Friday, May 18, 2018

Movie with Abe: First Reformed


First Reformed
Directed by Paul Schrader
Released May 18, 2018

Religion is something that has the power to guide a person’s life, and those who choose to seek ordination of some sort dedicate themselves to serving a higher purpose. What that looks like in any given religion might be completely unrecognizable to another, but in America, the history of Christianity is strong and the members of its clergy high in number. Due to its prevalence in the early days of the country and before its founding, there are many institutions whose physical buildings still stand but whose operations and congregations have outgrown their humble beginnings.

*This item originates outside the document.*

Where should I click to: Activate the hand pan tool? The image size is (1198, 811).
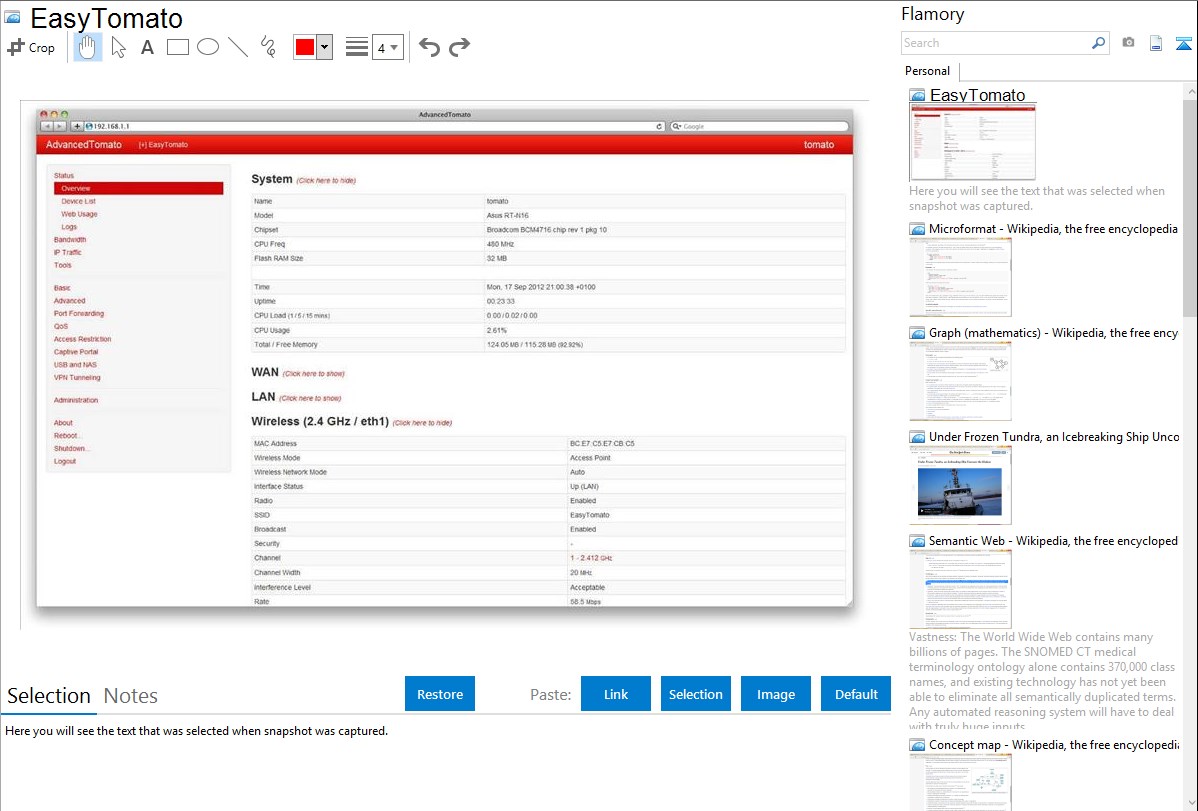[88, 47]
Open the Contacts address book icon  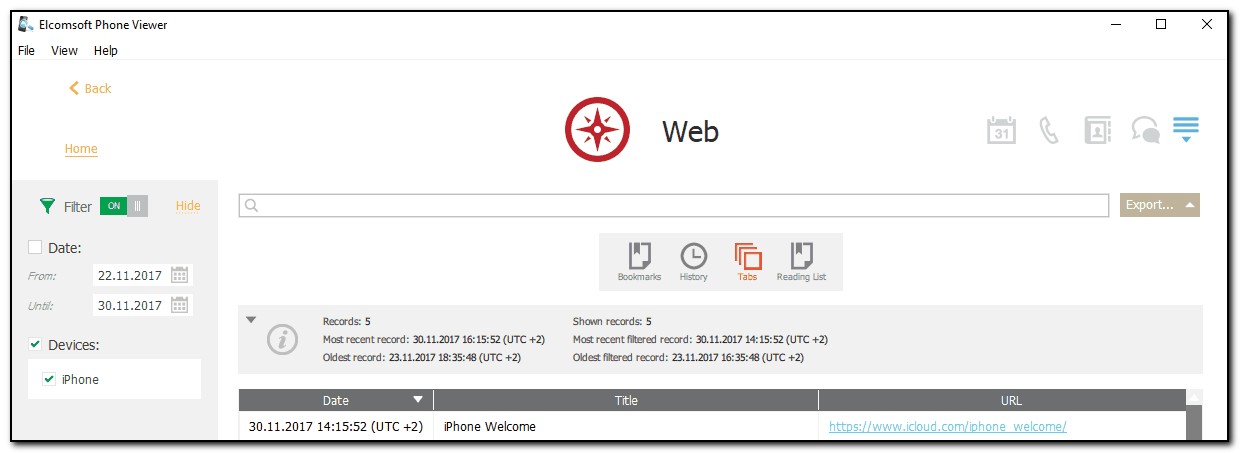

Reverend Ernst Toller (Ethan Hawke) is the pastor of such an establishment in upstate New York, a Dutch Reform church that now serves more as a museum than a functioning parish, with just a few attending services each week while the masses frequent the far more industrial parent church, Abundant Life, that officially controls Toller’s building and is planning its 250th anniversary celebration. Toller is approached by Mary (Amanda Seyfried), a pregnant congregant worried about her activist environmentalist husband’s views on the world and the future they might bring their child into, prompting serious introspection from Toller and a dangerous descent into destructive behavior.

This film begins with stylized title cards that make the film’s setting feel dated, with Toller himself seeming like a relic, sporting a flip cell phone and living a minimalist lifestyle despite having plenty of space and means. The ideas he is introduced to about environmental decay and the political forces doing nothing to stop it are extremely specific, and the alcoholic whose health is not great from the start begins to find some sense of purpose that he has been lacking, especially as he learns that a major donor to his church is one of the most unabashed offenders.

Hawke has been working hard lately, and this performance, however committed, pales in comparison to recent, far more entertaining turns in “Stockholm” and “Juliet, Naked.” Seyfried has also been much better, but the role leaves a great deal to be desired. The casting of Cedric the Entertainer as the leader of Abundant Life proves extremely distracting, shifting too much of the focus off of Toller’s more subdued preacher. Writer-director Paul Schrader, best known for penning the screenplays to “Taxi Driver” and “Raging Bull,” has quite a reputation, but this desolate, dreary drama fails to latch on to interesting characters and believable dialogue, spiraling into a nonsensical fever dream that hardly does justice to its premise.